Cette ascension fulgurante a dû attirer l'attention du top management. Mais personne – ni Iqbal Khan ni le CEO Tidjane Thiam – ne semble avoir posé de questions à ce sujet. Du moins, le document ne contient aucun élément qui prouverait le contraire. Il est donc possible que la Finma n'ait pas clarifié la situation.

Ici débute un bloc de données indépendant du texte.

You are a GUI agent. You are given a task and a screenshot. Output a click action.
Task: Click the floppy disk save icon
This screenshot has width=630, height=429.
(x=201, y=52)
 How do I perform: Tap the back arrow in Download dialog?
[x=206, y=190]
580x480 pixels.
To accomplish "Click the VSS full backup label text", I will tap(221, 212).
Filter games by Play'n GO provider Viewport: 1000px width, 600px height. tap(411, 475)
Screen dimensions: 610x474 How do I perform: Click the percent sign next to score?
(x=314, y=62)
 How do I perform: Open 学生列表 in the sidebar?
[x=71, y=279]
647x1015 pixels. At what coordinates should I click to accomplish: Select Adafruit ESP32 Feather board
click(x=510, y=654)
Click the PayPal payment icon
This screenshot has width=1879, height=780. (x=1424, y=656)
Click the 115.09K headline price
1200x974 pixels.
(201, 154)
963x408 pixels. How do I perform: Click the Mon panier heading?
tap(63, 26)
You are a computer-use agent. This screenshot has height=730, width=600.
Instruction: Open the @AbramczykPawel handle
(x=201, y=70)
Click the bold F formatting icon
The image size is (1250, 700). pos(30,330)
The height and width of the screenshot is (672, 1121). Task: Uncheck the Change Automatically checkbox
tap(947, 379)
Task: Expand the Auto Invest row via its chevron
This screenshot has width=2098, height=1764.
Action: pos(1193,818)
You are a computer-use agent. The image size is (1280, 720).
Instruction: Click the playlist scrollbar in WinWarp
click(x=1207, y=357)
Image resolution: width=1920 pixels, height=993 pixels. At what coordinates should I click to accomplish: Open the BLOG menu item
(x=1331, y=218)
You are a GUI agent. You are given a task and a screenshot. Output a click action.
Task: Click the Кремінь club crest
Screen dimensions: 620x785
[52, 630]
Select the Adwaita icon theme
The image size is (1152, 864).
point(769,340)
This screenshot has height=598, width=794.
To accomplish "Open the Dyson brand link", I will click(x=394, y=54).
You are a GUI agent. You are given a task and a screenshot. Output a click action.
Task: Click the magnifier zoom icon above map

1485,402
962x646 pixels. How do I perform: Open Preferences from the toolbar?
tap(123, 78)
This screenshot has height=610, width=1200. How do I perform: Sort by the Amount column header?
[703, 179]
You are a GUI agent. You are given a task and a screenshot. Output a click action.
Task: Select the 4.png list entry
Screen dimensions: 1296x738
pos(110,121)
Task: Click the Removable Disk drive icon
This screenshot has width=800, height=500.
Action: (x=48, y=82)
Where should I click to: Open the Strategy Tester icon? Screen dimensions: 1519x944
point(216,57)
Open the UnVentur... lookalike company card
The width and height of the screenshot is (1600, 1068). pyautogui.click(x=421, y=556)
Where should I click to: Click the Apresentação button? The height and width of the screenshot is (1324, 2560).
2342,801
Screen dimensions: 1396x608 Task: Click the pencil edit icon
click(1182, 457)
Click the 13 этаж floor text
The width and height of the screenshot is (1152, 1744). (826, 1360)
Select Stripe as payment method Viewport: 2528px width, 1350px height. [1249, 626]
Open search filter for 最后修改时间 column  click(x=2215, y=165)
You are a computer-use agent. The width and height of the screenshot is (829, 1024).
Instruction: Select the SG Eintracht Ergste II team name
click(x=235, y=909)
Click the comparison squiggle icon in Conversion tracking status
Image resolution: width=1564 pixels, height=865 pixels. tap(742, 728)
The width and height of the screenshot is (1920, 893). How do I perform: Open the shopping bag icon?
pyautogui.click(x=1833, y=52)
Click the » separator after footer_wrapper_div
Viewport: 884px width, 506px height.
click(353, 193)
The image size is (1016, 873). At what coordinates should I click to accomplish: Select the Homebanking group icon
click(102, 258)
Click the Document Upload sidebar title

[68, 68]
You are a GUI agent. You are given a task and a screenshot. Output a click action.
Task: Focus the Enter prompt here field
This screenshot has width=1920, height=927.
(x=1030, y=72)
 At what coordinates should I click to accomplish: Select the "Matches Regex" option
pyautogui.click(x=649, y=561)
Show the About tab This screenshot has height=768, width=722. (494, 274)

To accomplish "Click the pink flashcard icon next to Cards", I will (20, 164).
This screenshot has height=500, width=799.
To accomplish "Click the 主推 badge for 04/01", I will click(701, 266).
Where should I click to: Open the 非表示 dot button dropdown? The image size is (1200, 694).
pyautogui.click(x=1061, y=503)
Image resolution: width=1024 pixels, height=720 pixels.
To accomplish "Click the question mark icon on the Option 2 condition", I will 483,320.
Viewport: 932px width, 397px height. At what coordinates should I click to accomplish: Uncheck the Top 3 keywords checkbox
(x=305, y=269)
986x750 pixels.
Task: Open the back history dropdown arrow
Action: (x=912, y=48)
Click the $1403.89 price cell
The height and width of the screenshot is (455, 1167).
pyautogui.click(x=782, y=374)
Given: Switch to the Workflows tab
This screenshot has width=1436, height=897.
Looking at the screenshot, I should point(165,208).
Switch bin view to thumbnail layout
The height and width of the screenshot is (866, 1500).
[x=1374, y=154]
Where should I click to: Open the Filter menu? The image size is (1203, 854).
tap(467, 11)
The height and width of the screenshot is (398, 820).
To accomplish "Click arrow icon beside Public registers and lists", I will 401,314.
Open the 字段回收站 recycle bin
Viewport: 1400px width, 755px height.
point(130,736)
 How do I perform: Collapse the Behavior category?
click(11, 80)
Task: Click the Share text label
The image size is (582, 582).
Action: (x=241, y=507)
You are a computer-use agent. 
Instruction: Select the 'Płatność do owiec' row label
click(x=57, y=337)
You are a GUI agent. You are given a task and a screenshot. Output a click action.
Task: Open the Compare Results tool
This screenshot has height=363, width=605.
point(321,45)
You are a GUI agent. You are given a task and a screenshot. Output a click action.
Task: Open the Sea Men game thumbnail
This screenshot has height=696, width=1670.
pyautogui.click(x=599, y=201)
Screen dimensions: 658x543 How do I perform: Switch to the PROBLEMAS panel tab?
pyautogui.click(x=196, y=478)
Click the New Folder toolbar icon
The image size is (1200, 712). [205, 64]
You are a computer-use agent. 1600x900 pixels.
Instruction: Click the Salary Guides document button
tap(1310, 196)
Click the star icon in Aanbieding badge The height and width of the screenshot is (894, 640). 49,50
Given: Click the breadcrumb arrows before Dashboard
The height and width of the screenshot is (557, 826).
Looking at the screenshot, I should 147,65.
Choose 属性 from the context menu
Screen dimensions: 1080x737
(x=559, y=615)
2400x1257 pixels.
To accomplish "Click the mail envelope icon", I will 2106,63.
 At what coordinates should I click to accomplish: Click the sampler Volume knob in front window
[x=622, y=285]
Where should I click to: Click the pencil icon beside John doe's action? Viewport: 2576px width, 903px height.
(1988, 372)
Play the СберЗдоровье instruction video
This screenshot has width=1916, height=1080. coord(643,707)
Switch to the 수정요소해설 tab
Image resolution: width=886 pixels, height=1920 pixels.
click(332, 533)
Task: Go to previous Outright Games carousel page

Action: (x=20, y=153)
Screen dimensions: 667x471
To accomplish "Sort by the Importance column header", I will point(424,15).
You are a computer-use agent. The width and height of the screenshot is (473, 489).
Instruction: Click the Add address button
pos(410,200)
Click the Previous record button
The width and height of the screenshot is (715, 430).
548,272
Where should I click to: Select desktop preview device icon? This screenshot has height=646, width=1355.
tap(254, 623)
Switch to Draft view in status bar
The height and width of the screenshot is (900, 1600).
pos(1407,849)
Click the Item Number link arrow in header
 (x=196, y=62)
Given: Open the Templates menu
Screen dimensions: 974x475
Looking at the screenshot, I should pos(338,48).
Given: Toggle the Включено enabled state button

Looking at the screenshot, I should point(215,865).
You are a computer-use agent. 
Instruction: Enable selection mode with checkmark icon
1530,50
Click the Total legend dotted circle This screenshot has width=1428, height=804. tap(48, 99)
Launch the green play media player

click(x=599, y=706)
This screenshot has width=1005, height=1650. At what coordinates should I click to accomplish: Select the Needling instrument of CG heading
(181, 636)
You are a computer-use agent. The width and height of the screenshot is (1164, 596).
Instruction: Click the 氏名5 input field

Pourtant, des doutes sur ce modèle audacieux ont été exprimés très tôt à l'interne. Le 30 novembre 2018, un courriel anonyme est parvenu à la banque: «Nous avons de sérieux doutes sur votre évaluation de Greensill Capital en tant que partenaire dans ce domaine, et encore plus de doutes sur le fait que vous accordiez apparemment à cette entreprise une telle liberté de décision sur l'argent de vos clients». Michel Degen, qui dirigeait les activités européennes et qui était l'une des forces motrices principales derrière les fonds, a transmis l'e-mail à Lex Greensill et à David Solo – qui avait auparavant quitté le gestionnaire d'actifs zurichois GAM pour rejoindre Greensill et avait établi les contacts avec Credit Suisse. Michel Degen y écrivait: «Nos collaborateurs reçoivent des e-mails anonymes ... Sérieusement, vous devez repenser votre stratégie de communication!»

Spygate et la fin

Les premiers rapports critiques des médias sont également apparus à cette période. En juin 2019, un autre mail anonyme a été envoyé à tous les membres de la direction du groupe. Au plus tard à ce moment-là, tout le monde était au courant des problèmes. Peu de temps après, il y a eu le transfert spectaculaire d'Iqbal Kahn à UBS, qui dirigeait en tant que codirecteur la gestion de fortune mondiale. Quelques mois après la fameuse affaire Spygate, Tidjane Thiam quittait lui aussi le navire.

Peu à peu, les fonds sont devenus un sujet de discussion au sein du Conseil d'administration. En raison de la pandémie de Covid-19, les problèmes se sont aggravés chez Greensill. A partir de 2020, la nouvelle direction de CS, avec Thomas Gottstein comme CEO et Philipp Wehle comme successeur d'Iqbal Khan, est passée en mode crise. Mais ils n'ont pas pu empêcher la fermeture des fonds. En février 2021, les grilles ont été remontées et 10 milliards de fonds de clients ont été gelés. C'était la fin.

Le 1er avril 2021, la Finma a chargé le cabinet Wenger Plattner de faire la lumière sur ces événements. Les conclusions de ce dernier constituent la base du présent rapport. Avant cela, deux rapports d'enquête internes avaient été commandés. Mais ceux-ci sont toujours sous clé. Y trouverait-on encore des cadavres? On le saura peut-être un jour. Une porte-parole d'UBS écrit qu'«Iqbal Khan n'est concerné par aucune procédure et aucune enquête n'a établi de manquement de sa part».